Auth0 Support Center - How to Enroll a User in Both Google Authenticator and SMS with MFA API

How to Enroll a User in Both Google Authenticator and SMS with MFA API

Feb 20, 2026

Overview

This article provides a guide on how to programmatically enroll a user in multiple Multi-Factor Authentication (MFA) methods, specifically Time-based One-Time Password (TOTP) and SMS, using the Auth0 MFA API. The process requires enrolling each factor individually.

Applies To

Multi-Factor Authentication (MFA) API
Time-based One-Time Password (TOTP)
SMS Factor

Solution

To enroll a user in both TOTP (e.g., Google Authenticator) and SMS, each factor must be enrolled in a separate, sequential flow. The API does not support enrolling multiple factors in a single request.

Prerequisites:

In the Auth0 Dashboard, navigate to Security > Multi-factor Auth and ensure both the Phone Message and One-time Password factors are enabled.

Flow 1: Enroll the SMS Factor

Request an MFA Token: Authenticate the user to obtain an mfa_token.
- In order to generate this token, an audience of https://{YOUR_DOMAIN}/mfa/ with the enroll scope must be passed with the request to /authorize the user.
- The user will then log in/authenticate, including authentication of their existing primary MFA factor.
- An access token will be returned with the MFA API identifier in the aud array.
- This access token will be used as the MFA_API token
Associate the SMS Factor: Make a POST request to /mfa/associate with the mfa_token and specify oob (Out-of-Band) as the authenticator type, providing the user's phone number.
- Endpoint: POST /mfa/associate
- Body:
```
{
  "mfa_token": "YOUR_MFA_TOKEN",
  "authenticator_types": ["oob"],
  "oob_channels": "sms",
  "phone_number": "+15555551234"
}
```
Confirm the Enrollment: The user will receive an SMS with a code. Make a POST request to /oauth/token using the http://auth0.com/oauth/grant-type/mfa-oob grant type and include the mfa_token and the oob_code from the SMS.

Flow 2: Enroll the TOTP Factor

After the first factor is enrolled, a subsequent login will be required to enroll the second factor.
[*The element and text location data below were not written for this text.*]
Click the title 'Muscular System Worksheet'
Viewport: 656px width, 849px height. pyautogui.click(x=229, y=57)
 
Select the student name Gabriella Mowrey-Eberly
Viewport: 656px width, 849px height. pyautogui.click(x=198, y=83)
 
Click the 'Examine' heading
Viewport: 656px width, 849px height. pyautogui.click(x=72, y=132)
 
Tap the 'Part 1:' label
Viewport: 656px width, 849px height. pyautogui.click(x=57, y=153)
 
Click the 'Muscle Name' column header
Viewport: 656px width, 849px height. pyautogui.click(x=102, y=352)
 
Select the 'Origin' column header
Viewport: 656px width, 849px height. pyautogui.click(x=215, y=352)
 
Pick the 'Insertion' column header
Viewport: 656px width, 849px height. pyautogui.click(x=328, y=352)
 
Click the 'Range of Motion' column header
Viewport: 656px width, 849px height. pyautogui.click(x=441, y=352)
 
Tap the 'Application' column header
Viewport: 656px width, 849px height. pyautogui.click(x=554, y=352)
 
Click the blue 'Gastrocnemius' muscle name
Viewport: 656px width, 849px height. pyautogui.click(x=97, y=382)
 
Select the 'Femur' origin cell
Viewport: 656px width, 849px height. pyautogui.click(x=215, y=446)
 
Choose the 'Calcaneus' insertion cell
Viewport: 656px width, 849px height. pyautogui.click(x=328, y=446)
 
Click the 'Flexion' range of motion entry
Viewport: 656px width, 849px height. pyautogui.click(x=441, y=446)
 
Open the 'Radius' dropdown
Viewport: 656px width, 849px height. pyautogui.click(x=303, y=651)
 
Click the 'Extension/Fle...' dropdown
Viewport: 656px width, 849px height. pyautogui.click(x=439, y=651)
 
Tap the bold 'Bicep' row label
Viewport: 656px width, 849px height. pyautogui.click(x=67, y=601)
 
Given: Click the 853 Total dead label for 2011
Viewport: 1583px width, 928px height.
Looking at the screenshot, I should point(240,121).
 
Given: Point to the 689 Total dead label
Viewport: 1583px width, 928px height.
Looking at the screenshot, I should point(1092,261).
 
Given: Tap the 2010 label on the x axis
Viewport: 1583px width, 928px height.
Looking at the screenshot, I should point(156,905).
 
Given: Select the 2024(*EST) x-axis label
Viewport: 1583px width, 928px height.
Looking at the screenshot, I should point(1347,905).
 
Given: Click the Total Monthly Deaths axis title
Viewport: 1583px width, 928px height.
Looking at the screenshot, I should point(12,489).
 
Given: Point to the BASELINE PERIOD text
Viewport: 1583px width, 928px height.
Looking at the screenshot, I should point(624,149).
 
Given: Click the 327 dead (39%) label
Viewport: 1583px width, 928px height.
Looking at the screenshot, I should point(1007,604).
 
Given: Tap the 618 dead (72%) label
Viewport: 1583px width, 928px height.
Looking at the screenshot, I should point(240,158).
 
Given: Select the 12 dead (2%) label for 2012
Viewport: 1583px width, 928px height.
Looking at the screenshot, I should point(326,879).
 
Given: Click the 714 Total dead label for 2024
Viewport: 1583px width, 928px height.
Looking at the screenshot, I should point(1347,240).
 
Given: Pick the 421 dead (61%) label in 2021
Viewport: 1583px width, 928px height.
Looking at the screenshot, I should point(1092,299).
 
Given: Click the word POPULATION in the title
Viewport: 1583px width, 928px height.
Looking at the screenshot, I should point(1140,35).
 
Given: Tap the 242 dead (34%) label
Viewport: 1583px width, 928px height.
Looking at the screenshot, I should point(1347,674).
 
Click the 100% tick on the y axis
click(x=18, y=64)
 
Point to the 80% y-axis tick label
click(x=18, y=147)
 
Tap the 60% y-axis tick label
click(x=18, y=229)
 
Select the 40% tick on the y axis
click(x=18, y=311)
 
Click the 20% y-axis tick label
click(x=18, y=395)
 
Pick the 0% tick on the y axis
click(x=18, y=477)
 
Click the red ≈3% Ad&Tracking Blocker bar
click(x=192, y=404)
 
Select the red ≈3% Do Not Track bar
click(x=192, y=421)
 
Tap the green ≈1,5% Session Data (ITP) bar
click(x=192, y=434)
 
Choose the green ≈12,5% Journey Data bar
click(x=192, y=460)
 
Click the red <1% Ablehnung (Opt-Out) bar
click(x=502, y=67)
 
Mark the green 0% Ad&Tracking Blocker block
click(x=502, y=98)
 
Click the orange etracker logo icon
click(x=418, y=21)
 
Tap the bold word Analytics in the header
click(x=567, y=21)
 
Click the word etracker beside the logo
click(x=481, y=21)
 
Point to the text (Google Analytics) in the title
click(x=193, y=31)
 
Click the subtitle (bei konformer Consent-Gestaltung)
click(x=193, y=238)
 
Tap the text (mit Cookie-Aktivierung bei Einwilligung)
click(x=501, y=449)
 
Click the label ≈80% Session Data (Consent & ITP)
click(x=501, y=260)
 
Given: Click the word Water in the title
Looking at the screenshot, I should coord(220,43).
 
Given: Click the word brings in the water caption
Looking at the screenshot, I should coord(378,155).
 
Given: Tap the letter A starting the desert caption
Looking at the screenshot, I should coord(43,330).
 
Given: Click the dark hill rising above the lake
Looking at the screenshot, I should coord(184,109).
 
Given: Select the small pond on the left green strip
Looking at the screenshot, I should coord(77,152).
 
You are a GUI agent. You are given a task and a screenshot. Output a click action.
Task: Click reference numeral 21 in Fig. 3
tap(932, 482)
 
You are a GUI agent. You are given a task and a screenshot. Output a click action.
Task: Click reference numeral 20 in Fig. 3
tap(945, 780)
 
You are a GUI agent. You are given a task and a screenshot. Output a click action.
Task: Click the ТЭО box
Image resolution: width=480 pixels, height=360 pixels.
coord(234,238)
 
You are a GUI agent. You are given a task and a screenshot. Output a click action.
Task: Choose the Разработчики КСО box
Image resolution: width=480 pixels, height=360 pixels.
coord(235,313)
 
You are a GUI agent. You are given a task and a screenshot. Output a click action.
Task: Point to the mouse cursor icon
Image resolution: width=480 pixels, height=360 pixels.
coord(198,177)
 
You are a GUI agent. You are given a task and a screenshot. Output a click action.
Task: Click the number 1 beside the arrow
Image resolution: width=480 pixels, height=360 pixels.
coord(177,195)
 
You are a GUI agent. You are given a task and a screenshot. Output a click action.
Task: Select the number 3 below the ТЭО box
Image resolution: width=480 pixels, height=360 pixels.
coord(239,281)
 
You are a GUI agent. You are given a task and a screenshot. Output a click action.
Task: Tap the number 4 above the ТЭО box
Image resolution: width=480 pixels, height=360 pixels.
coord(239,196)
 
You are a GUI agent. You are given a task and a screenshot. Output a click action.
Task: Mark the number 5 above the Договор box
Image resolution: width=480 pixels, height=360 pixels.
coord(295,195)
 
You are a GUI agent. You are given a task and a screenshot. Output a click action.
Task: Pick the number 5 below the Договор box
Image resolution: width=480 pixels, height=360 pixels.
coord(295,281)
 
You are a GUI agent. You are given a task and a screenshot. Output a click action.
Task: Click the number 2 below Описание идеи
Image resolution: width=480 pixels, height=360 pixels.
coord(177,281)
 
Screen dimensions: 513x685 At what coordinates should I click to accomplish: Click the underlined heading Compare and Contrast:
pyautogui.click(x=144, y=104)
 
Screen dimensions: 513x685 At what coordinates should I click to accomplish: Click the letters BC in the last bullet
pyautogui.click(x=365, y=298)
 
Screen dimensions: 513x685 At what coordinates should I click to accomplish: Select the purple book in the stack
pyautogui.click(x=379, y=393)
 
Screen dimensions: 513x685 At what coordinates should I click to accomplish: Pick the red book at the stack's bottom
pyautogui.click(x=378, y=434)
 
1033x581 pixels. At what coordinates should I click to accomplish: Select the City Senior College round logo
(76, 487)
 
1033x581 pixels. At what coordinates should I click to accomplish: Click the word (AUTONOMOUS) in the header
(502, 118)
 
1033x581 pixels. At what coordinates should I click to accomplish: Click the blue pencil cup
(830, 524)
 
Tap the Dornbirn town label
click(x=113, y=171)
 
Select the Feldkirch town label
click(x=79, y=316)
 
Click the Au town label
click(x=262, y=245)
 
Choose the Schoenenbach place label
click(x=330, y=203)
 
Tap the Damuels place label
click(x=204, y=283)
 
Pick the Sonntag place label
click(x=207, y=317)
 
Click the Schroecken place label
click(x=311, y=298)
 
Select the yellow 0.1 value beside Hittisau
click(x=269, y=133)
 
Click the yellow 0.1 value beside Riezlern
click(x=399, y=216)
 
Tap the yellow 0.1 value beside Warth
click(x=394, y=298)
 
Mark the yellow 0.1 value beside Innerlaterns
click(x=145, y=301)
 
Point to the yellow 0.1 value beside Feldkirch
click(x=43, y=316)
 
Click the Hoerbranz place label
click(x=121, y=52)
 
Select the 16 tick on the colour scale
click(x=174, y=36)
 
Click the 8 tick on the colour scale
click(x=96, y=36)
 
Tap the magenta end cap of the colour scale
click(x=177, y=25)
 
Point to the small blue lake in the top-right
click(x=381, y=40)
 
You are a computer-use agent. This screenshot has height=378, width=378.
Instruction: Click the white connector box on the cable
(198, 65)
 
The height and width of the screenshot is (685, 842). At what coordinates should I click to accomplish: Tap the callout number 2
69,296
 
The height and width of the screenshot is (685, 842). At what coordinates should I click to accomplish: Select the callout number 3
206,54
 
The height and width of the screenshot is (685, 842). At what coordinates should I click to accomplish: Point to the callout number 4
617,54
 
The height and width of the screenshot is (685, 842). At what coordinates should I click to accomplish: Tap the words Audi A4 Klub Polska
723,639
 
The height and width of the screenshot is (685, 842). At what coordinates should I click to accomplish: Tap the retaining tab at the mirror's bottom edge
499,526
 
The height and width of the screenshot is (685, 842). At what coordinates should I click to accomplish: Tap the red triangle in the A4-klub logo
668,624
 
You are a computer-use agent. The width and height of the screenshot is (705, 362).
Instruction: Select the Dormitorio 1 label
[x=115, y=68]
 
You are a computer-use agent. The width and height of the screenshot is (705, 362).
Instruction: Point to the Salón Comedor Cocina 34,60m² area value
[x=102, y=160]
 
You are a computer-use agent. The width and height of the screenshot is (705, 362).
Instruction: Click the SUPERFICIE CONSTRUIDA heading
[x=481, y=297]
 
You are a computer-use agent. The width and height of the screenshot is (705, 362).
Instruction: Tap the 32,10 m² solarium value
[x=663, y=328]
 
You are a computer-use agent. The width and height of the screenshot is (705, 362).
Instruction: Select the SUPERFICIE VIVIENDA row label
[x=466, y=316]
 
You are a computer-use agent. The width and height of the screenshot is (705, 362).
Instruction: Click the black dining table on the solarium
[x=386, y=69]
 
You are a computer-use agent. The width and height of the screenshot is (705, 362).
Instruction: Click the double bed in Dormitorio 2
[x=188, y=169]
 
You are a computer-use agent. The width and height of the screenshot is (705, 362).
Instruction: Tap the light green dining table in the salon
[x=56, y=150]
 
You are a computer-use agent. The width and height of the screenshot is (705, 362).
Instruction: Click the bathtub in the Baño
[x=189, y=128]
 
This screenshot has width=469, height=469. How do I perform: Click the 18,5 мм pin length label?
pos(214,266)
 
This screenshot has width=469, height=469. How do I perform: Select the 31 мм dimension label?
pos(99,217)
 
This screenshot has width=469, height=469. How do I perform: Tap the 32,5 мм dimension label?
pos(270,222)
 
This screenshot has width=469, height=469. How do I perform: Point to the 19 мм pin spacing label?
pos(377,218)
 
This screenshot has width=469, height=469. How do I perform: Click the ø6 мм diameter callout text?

Request a New MFA Token: When the user logs in again, they will be prompted to authenticate with their already-enrolled SMS factor. After successful authentication, a new mfa_token will be issued.
Associate the TOTP Factor: Make a POST request to /mfa/associate with the new mfa_token and specify otp as the authenticator type.
- Endpoint: POST /mfa/associate
- Body:
```
{
  "mfa_token": "YOUR_NEW_MFA_TOKEN",
  "authenticator_types": ["otp"]
}
```
- The response will contain a barcode_uri and a secret for the user to add to their authenticator app.
Confirm the Enrollment: The user enters the code from their authenticator app. Make a POST request to /oauth/token using the http://auth0.com/oauth/grant-type/mfa-otp grant type and include the mfa_token and the otp code to finalize the enrollment.

After completing both flows, the user will be enrolled in both SMS and TOTP and can choose which factor to use for future logins.